Exercise directions: Repeat, please, only the lines from the top of the data down to the line with "Task: Toggle webcam sharing button"; include both of those lines.

Data for processing Start Marker

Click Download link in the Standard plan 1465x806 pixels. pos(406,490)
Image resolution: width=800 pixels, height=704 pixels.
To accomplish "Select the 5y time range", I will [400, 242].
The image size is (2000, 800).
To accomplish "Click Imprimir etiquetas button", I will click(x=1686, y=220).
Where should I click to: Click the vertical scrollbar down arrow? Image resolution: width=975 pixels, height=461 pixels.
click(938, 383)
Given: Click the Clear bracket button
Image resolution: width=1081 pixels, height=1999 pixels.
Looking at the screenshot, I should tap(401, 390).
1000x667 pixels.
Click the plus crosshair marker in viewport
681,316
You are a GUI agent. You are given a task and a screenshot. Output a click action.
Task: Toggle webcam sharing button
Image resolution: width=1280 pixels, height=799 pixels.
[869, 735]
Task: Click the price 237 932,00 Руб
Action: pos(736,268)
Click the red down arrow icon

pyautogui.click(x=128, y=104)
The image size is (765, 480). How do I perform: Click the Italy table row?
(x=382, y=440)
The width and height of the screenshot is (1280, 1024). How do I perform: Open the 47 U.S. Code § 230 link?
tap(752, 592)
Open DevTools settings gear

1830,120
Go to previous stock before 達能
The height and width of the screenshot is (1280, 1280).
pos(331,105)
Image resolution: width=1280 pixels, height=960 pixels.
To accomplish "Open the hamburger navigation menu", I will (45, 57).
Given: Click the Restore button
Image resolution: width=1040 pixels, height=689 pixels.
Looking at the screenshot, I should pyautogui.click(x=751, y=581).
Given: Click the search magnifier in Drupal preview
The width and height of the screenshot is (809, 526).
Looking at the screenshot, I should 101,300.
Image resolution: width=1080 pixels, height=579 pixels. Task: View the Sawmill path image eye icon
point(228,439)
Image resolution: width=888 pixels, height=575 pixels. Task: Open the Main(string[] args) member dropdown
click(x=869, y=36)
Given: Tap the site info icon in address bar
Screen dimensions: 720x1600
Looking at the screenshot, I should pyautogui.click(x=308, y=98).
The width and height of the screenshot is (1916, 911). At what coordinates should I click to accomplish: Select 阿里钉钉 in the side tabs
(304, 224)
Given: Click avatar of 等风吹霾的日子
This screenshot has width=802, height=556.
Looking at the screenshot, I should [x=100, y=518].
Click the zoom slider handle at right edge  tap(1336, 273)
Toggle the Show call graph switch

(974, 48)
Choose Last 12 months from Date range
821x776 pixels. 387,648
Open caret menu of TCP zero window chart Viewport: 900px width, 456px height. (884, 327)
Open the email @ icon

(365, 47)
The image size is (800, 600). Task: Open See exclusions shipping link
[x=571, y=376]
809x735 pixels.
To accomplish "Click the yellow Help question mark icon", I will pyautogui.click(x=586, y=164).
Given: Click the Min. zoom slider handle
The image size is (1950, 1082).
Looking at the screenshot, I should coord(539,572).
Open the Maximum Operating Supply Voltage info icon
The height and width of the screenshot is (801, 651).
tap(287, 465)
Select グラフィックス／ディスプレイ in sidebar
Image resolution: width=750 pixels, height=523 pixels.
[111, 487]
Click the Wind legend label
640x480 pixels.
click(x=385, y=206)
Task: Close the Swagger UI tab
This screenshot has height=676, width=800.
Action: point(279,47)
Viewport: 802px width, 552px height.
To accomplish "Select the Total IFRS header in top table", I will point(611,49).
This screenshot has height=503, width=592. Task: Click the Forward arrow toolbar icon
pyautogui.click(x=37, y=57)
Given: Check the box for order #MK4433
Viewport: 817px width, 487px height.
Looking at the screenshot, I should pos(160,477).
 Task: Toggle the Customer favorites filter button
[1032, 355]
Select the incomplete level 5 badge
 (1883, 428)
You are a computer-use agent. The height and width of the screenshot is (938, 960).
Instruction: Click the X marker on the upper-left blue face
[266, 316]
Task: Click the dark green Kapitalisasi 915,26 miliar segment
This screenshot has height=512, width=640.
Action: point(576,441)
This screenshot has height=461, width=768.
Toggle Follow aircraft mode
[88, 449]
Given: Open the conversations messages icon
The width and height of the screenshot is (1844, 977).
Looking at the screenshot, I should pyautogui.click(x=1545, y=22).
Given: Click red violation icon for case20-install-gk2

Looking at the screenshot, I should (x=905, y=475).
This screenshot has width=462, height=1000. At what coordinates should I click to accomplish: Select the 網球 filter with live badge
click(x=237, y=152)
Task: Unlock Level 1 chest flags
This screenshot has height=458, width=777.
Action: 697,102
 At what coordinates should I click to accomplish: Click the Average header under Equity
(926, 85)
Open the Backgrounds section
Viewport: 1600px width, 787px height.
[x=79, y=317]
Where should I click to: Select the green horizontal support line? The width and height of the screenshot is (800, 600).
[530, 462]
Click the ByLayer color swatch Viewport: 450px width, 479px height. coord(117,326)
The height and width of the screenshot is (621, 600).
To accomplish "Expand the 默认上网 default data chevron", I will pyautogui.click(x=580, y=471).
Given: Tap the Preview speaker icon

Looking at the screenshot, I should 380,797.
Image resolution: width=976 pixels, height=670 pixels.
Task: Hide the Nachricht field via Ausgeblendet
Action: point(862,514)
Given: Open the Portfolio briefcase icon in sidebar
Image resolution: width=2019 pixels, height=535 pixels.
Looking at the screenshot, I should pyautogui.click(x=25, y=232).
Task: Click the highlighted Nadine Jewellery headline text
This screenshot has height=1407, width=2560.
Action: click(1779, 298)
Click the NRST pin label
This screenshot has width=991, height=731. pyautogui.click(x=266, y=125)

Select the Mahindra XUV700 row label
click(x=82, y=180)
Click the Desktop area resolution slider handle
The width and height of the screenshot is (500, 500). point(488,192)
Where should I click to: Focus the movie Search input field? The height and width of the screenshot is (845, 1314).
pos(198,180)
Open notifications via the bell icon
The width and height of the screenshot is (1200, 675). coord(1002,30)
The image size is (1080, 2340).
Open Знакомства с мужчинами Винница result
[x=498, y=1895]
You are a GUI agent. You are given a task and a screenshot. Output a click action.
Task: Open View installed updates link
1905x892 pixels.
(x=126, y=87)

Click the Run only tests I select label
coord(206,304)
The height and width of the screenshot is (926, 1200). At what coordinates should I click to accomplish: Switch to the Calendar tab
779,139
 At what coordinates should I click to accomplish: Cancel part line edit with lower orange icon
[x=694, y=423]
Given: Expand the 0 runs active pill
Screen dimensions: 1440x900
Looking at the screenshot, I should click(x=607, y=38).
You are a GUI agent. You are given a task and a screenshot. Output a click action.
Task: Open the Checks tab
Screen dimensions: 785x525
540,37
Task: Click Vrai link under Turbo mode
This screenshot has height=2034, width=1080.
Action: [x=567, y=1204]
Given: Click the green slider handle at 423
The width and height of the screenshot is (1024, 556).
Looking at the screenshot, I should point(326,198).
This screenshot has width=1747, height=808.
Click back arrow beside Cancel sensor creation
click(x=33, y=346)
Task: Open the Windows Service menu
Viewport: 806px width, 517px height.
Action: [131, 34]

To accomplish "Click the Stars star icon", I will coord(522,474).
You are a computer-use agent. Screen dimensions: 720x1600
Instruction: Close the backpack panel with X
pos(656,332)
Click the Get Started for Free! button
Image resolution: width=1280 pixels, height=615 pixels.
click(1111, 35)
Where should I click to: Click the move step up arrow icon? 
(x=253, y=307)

Data for processing End Marker

Exercise result:
Click Download link in the Standard plan 1465x806 pixels. pos(406,490)
Image resolution: width=800 pixels, height=704 pixels.
To accomplish "Select the 5y time range", I will [400, 242].
The image size is (2000, 800).
To accomplish "Click Imprimir etiquetas button", I will click(x=1686, y=220).
Where should I click to: Click the vertical scrollbar down arrow? Image resolution: width=975 pixels, height=461 pixels.
click(938, 383)
Given: Click the Clear bracket button
Image resolution: width=1081 pixels, height=1999 pixels.
Looking at the screenshot, I should tap(401, 390).
1000x667 pixels.
Click the plus crosshair marker in viewport
681,316
You are a GUI agent. You are given a task and a screenshot. Output a click action.
Task: Toggle webcam sharing button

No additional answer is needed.